Who is the “Who” Who Teaches?

As I’m planning for the final session of the New Faculty Institute, titled “Your Inner Teacher: Cultivating an Authentic Pedagogical Approach,” I’m struck by this quote from Parker Palmer’s The Courage to Teach (the title for the session is also taken from a quote from this book):

Seldom, if ever, do we ask the ‘who’ question– who is the self that teaches?  How does the quality of my selfhood form– or deform– the way I relate to my students, my subject, my colleagues, my world?  How can educational institutions sustain and deepen the selfhood from which good teaching comes?”

This quote has always been a sort of an ars poetica for me– the “who am I?” question is the one I most often asked myself during my decade in the classroom.

In this new position, the final question becomes even more relevant to me, but on a bigger scale.  In my role as Program Administrator, Faculty Development, I am now thinking not just about the 34 community and technical colleges as separate institutions, and how I might support them in this work of sustaining and deepening faculty selfhood, but also about the 15,000 or so faculty in our system.

In what ways can we, the Assessment, Teaching, and Learning department, my boss and I, help these faculty members sustain and deepen the selfhood from which good teaching comes?

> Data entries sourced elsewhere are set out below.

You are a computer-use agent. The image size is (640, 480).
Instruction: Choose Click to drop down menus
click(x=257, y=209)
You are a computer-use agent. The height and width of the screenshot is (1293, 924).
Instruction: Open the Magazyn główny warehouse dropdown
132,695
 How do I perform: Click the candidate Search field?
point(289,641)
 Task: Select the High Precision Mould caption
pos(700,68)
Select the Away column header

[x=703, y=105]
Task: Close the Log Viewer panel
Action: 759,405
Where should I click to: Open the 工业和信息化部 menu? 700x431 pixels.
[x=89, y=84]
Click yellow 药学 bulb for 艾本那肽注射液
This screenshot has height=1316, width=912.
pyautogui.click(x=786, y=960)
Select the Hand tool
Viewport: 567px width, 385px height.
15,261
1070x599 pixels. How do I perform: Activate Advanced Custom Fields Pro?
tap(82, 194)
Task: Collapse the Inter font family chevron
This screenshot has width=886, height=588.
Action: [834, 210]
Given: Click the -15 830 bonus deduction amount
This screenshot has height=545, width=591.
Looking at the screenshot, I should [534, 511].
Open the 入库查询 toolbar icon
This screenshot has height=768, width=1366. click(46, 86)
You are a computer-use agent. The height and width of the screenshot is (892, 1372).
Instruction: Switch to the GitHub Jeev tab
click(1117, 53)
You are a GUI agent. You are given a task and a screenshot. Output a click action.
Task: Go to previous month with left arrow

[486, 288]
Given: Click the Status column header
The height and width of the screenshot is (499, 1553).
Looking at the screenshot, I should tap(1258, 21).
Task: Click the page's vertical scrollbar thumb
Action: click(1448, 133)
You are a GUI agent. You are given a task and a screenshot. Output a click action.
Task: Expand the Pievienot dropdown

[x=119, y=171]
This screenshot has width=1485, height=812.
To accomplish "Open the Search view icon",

It’s a wonderful question– one with many answers.  I feel so fortunate that I get to explore faculty development in this way.

Teachers . . .  what are your answers to these questions?  Who is the self who teaches?  How does your educational institution sustain and deepen the selfhood from which good teaching comes?

And . . . what suggestions do you have for me as Program Administrator?

Have a wonderful three day weekend, everyone!